Question

The Ostwald process is used commercially to produce nitric acid, which is, in turn, used in many modern chemical processes. In the first step of the Ostwald process, ammonia is reacted with oxygen gas to produce nitric oxide and water. What is the maximum mass of H 2 O H2O that can be produced by combining 52.3 g 52.3 g of each reactant? 4 NH 3 ( g ) + 5 O 2 ( g ) ⟶ 4 NO ( g ) + 6 H 2 O ( g )

Answer 1

Answer:

35.3 g

Explanation:

From the balanced equation given we can say:

4 moles of NH3 reacts with 5 moles of O2 to give 6 moles of H2O.

4*17 g of NH3 reacts with 5*32 g of O2 to give 6*18 g of H2O.

68 g of NH3 reacts with 160 g of O2 to give 108 g of H2O.

Here the limiting reagent is O2 and excess reagent is NH3.

52.3 g of O2 will react with $\frac{68}{160}\times52.3=22.23\ g\ of\ NH_{3}$ to give :

$\frac{108}{160}*52.3=35.3\ g\ of\ H_{2}O$

Hence the maximum mass of H2O that can be produced by 52.3 g of reactants is 35.3 g.

Answer 2

Answer:

35.3124 g  is the maximum mass of $H_2O$ that can be produced.

Explanation:

The formula for the calculation of moles is shown below:

$moles = \frac{Mass\ taken}{Molar\ mass}$

For $NH_3$  :-

Mass of $NH_3$  = 52.3 g

Molar mass of $NH_3$  = 17.031 g/mol

The formula for the calculation of moles is shown below:

$moles = \frac{Mass\ taken}{Molar\ mass}$

Thus,

$Moles= \frac{52.3\ g}{17.031\ g/mol}$

$Moles\ of\ NH_3= 3.0709\ mol$

For $O_2$  :-

Given mass of $O_2$= 52.3 g

Molar mass of $O_2$ = 31.9898 g/mol

The formula for the calculation of moles is shown below:

$moles = \frac{Mass\ taken}{Molar\ mass}$

Thus,

$Moles= \frac{52.3\ g}{31.9898\ g/mol}$

$Moles\ of\ O_2=1.6349\ mol$

According to the given reaction:

$4NH_3+5O_2\rightarrow 4NO_4+6H_2O$

4 moles of $NH_3$ reacts with 5 moles of $O_2$

1 mole of $NH_3$ reacts with 5/4 moles of $O_2$

Also,

3.0709 moles of $NH_3$ reacts with $\frac{5}{4}\times 3.0709$ moles of $O_2$

Moles of $O_2$ = 3.8386 moles

Available moles of $O_2$ = 1.6349 moles

Limiting reagent is the one which is present in small amount. Thus, $O_2$ is limiting reagent.

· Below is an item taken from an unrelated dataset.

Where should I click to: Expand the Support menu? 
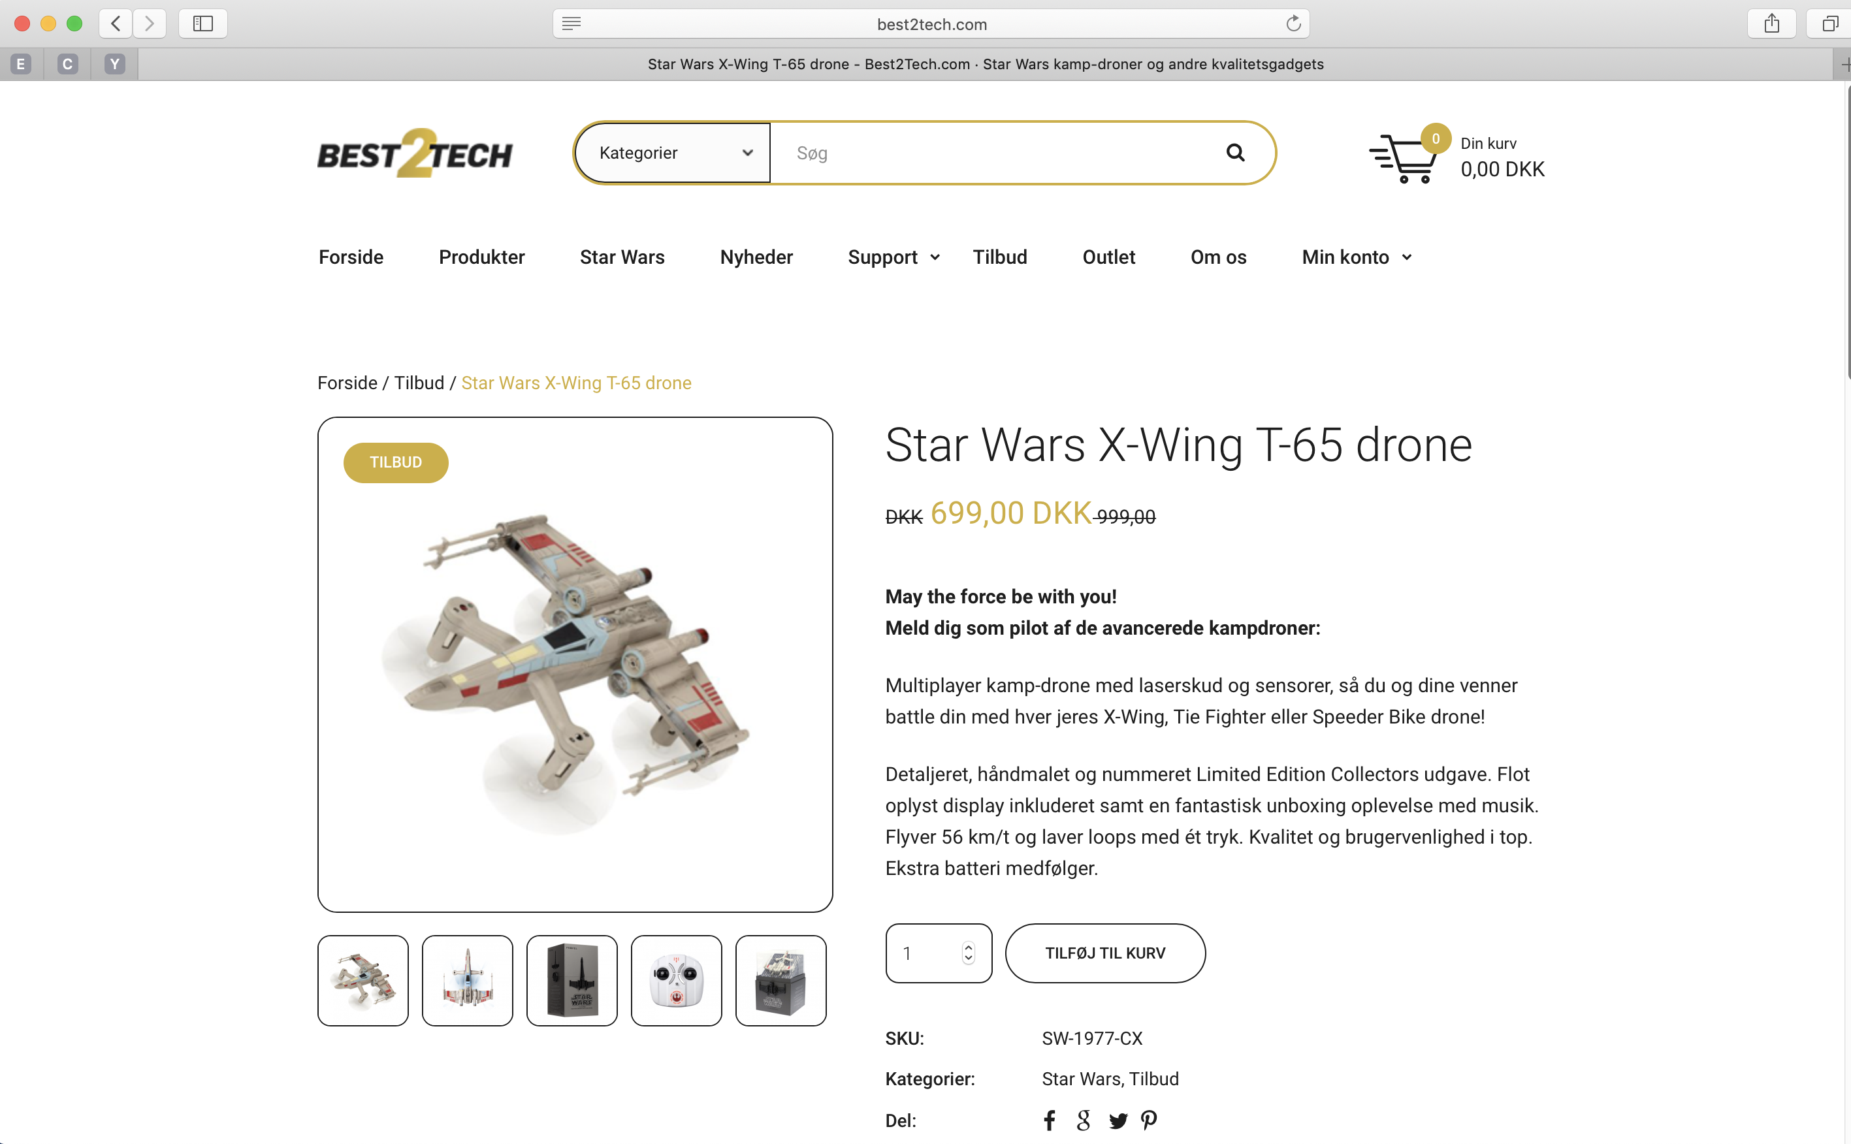coord(893,257)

The formation of the product is governed by the limiting reagent. So,

5 moles of $O_2$ on reaction forms 6 moles of $H_2O$

1 mole of $O_2$ on reaction forms 6/5 moles of $H_2O$

Thus,

1.6349 mole of $O_2$ on reaction forms $\frac{6}{5}\times 1.6349$ moles of $H_2O$

Moles of $H_2O$ = 1.9618 moles

Molar mass of $H_2O$ = 18 g/mol

Mass of sodium sulfate = Moles × Molar mass = 1.9618 × 18 g = 35.3124 g

35.3124 g  is the maximum mass of $H_2O$ that can be produced.